Welcome to my happiness, you know it makes me smile
And it pleases me to have you here
For just a little while
While we open up some spaces and try to break some chains
And if the truth is told
They will never come again.

I kind of thought that John Denver had been telling me my future. I have always thought that the line should have been, “And if the truth is told, we will never be the same.

When everyone was back in the room and the workshop started again, I felt as if a giant burden had been lifted. I felt giddy, like Scrooge on Christmas morning, after the three spirits had visited! A lot of other people seemed to be in good spirits too. I’m sure part of it was knowing that the weekend was almost over! I actually raised my hand and took the microphone. I asked about the song and no one seemed to know if it was in fact Farewell Andromeda. Someone did volunteer though that it was the first time I had shared all weekend. Larry then explained our relationship and how I had found out about the workshop.

That weekend changed my life. One of the things I realized is that I wasn’t as separate from other people as I thought. Many people share the same feelings that I do about a lot of different things. The words that come to mind are, “once I was different, now I’m the same.” I have a lot more in common with everyone else than I do differences. My son was born in December of the same year. I left my job within two years of the workshop, looking for something more meaningful. I started reading authors like Louise Hay, Wayne Dyer and Jane Roberts.

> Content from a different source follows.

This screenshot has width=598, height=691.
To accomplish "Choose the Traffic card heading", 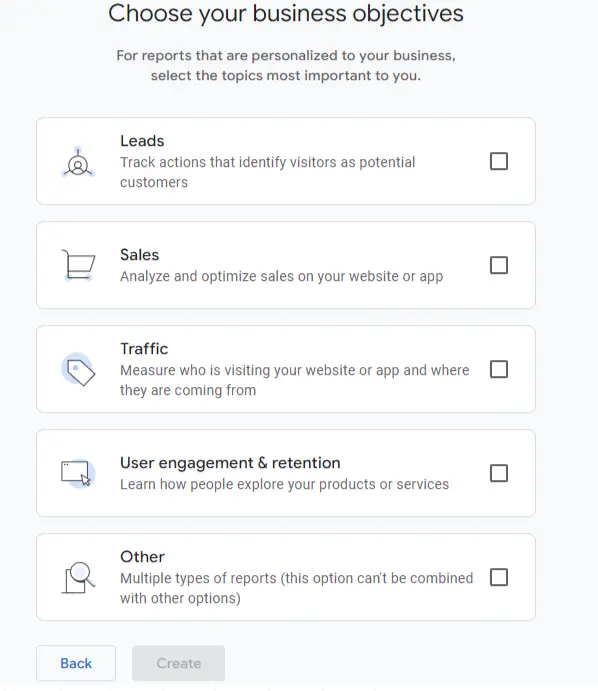I will point(144,349).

I went on to become a volunteer assistant at some of the workshops. I repeated the workshop as a participant, to experience what I had missed the first time, when I was afraid and just trying to survive the weekend. I made some interesting new friends and spent a lot of time in New York City.

RelationShop was similar to, but not the same as, Erhard Seminars Training (est), a very popular workshop in the seventies and early eighties. I never experienced est, but I did go to Newark, NJ one night with Larry to hear Werner Erhard speak. John Denver was an est graduate and on their board of directors. His song “Looking For Space” was written about est.

I am so glad that I acted on my impulse to talk to Larry that January day.